Because vulnerability is so central to narcissistic
personality, my original intention had been to propose that renaming
narcissistic personality would help to make this enigmatic and complex
personality disorder less confusing to the public. If Narcissistic Personality
Disorder were renamed to capture the vulnerability aversion, it might help
everyday men and women detect this personality type in individuals in their own
lives; education could help save people unnecessary anguish in relationships with
people who have a narcissistic personality. The name that I believe captures
the central components best is “Vulnerability-Avoidant/Superiority-Seeking
Personality Disorder.” True, the term is chock full of jargon, but so is
“Attention-Deficit/Hyperactivity Disorder" (ADHD). Even though the
name contains pop-psychology jargon, at least it explains clearly to the
public what the disorder is. What does the term “Narcissistic Personality
Disorder” explain? Very little. Is the public supposed to refer back to an ancient
myth—Narcissus stuck gazing at himself in a reflective pool—to make sense of
it?
But my intention took a turn when I started to reflect on
one particular group of narcissists that breaks with the narcissist's
typical orientation. People sometimes say that narcissists don’t go to
therapy because they don’t want to let a therapist look at or expose their
flaws. It’s not true, though, that narcissists don’t seek out therapy. Many
narcissistic men and women do. Why? Because someone or something in their lives
has bruised their ego and chipped away at their self-image. Someone or something
has made them feel that maybe they are not so great, or maybe they need someone
to prop them up so they can feel better about themselves. In short, narcissists
who seek out therapy aren’t true or total narcissists. Such men and women would
not necessarily meet the criteria required for a diagnosis of Narcissistic
Personality Disorder, though they may have several key narcissistic traits.

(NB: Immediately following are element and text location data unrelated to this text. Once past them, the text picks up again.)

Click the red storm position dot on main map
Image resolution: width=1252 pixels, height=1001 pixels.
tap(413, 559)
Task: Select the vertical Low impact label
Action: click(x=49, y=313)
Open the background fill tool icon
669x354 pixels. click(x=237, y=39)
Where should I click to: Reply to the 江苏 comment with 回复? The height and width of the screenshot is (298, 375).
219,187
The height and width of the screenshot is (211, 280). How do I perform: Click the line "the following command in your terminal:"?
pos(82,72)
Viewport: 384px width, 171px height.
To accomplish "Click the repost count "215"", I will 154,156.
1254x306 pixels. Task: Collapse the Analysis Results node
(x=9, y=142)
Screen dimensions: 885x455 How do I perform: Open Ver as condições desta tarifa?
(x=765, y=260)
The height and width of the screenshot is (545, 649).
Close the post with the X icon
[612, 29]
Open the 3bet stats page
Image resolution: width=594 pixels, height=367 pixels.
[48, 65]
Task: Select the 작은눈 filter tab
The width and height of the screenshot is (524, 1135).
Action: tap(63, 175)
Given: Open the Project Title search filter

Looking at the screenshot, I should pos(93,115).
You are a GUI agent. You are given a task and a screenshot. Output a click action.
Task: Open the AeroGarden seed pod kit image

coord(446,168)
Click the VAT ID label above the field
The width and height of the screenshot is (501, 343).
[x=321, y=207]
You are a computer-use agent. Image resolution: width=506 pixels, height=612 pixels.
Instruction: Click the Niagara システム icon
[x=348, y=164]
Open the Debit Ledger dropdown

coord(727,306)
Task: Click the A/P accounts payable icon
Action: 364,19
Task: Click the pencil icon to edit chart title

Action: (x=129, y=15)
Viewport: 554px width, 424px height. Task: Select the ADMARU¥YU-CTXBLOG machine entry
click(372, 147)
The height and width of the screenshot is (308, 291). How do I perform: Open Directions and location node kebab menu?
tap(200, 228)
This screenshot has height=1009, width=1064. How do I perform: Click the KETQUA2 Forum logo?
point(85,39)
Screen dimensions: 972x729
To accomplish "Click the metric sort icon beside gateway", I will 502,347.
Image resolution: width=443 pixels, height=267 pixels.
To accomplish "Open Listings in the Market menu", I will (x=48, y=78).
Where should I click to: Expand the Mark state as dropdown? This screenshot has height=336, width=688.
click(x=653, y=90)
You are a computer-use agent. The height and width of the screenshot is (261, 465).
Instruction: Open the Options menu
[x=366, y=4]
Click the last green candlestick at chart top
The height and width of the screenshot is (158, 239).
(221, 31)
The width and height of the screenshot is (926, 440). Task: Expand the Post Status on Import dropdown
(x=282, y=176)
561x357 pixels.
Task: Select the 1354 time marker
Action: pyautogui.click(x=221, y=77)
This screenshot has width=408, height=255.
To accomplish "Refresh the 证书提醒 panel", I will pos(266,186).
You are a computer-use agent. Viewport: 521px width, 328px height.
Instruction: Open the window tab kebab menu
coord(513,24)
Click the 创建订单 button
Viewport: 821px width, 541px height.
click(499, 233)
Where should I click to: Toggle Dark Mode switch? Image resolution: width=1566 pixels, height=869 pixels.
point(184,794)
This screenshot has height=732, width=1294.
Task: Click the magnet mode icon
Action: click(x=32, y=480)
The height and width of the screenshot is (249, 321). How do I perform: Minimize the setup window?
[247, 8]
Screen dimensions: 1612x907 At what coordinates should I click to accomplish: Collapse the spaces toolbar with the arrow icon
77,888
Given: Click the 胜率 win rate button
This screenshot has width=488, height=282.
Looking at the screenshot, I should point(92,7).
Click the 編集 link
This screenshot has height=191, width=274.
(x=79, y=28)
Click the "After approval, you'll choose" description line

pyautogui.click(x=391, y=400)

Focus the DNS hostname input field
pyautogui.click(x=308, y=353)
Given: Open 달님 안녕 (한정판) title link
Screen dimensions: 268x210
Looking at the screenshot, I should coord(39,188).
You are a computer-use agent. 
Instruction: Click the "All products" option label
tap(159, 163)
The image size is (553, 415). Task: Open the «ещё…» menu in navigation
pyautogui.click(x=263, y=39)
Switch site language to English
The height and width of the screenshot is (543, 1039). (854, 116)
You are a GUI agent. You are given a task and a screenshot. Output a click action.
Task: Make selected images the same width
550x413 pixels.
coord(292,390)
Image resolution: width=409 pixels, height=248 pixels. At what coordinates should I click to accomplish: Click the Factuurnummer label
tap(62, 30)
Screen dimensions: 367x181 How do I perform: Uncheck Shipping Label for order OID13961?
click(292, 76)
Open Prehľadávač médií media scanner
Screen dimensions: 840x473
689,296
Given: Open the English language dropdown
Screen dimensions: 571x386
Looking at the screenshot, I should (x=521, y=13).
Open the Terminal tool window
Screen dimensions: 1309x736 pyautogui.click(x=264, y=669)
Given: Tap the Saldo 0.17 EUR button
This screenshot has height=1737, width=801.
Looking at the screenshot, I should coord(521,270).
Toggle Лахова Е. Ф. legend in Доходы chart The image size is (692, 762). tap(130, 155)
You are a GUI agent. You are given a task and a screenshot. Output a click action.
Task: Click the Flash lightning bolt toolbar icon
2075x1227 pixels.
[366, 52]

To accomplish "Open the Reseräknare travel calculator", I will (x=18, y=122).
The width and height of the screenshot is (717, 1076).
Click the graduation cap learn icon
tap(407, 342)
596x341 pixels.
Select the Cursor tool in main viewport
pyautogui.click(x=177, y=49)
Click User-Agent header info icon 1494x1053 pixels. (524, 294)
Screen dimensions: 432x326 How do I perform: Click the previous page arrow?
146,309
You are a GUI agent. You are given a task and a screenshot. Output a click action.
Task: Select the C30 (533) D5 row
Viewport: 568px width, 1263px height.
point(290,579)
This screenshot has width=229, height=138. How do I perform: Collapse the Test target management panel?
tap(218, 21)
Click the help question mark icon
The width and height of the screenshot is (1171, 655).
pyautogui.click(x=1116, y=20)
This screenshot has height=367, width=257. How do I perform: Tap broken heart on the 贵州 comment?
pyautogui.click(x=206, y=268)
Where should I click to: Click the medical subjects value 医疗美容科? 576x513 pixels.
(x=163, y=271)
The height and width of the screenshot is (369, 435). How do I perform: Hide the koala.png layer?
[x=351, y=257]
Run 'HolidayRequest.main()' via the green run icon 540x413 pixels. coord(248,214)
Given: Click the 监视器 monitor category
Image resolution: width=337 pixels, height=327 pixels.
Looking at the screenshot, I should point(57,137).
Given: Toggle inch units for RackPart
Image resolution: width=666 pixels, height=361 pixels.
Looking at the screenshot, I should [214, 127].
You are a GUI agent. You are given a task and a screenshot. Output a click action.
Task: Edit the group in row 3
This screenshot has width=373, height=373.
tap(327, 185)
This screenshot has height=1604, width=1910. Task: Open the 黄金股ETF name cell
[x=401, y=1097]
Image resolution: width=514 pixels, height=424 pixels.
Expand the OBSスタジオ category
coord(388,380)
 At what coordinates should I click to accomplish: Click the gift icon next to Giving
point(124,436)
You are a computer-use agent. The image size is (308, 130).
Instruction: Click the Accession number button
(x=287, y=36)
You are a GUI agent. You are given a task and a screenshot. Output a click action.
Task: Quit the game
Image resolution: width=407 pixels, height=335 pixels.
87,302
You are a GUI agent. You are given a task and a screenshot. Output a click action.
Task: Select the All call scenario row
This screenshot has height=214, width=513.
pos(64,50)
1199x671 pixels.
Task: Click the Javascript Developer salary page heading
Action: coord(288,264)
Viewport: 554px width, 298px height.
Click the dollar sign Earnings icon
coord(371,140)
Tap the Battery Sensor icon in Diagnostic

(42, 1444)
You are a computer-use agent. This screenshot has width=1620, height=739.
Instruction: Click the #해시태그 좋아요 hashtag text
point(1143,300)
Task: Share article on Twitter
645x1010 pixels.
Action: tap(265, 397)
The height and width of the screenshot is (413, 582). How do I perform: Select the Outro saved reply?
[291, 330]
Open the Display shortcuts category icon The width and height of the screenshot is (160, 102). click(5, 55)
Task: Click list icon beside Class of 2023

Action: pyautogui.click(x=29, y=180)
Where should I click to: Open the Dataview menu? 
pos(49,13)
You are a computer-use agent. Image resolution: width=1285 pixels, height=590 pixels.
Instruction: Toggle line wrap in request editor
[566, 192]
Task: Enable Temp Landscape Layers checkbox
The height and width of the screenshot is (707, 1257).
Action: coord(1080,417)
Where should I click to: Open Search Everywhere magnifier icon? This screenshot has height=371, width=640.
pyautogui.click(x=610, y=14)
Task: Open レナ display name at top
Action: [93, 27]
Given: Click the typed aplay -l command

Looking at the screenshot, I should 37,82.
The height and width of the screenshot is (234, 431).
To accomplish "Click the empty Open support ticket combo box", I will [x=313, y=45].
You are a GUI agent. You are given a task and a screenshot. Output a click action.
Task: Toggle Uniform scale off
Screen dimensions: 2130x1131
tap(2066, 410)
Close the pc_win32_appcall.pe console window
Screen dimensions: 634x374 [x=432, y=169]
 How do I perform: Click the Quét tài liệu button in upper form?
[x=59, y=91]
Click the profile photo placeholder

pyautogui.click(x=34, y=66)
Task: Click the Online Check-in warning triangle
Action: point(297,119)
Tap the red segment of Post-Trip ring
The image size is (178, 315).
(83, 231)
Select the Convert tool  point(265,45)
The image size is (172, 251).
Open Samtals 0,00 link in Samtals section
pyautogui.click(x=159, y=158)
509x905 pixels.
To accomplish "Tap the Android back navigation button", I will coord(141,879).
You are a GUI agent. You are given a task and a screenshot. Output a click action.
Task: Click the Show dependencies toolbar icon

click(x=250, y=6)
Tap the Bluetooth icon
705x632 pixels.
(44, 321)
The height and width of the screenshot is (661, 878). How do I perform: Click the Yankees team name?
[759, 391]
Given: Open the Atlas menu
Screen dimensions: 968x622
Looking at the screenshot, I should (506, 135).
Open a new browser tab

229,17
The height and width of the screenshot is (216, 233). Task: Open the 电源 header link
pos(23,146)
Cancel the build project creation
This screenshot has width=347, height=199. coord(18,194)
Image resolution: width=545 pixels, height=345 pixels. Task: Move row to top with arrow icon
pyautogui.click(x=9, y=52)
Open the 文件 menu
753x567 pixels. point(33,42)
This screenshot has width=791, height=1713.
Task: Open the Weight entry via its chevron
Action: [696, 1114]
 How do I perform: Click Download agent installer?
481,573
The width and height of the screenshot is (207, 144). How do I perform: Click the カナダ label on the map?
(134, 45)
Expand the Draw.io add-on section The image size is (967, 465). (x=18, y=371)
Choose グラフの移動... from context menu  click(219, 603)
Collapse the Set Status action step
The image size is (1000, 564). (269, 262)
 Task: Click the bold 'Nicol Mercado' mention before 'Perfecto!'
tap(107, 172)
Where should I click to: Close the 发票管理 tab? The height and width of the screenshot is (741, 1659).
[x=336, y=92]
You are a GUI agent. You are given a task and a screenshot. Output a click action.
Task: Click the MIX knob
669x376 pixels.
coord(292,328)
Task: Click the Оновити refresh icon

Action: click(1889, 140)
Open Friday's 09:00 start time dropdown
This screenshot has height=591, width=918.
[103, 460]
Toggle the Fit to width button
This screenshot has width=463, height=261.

The point is that seeking help from a psychotherapist
requires some willingness to be vulnerable, and so true narcissists could not
go to therapy because they couldn’t manage the anxiety, sadness, and even rage
that would come up if they were to expose their true selves to a therapist.
Simply put, true narcissists have zero interest in introspection or
self-improvement. Their guiding principle: Never, ever let your guard down.
The fact that some narcissistic individuals seek therapy and
others do not is a reminder that all disorders exist on a spectrum, and most
people who have disordered behavior or a disordered personality may have
several traits of a given disorder without meeting the full set of criteria.
Narcissism is complex, but it can be better understood
by reading more about it. I urge my clients to read about
narcissistic personality, but therapists must keep reading, too, to ensure the
best possible grasp of the subject. My hope is that individuals come to a
better understanding of how the superiority displayed by narcissists is
actually a mask - a psychological defense - hiding the underlying root of
the problem: The narcissist cannot tolerate being vulnerable. Once you
understand that, you can ask yourself an important question: What kind of a
relationship can I have with a person who can’t be vulnerable with me?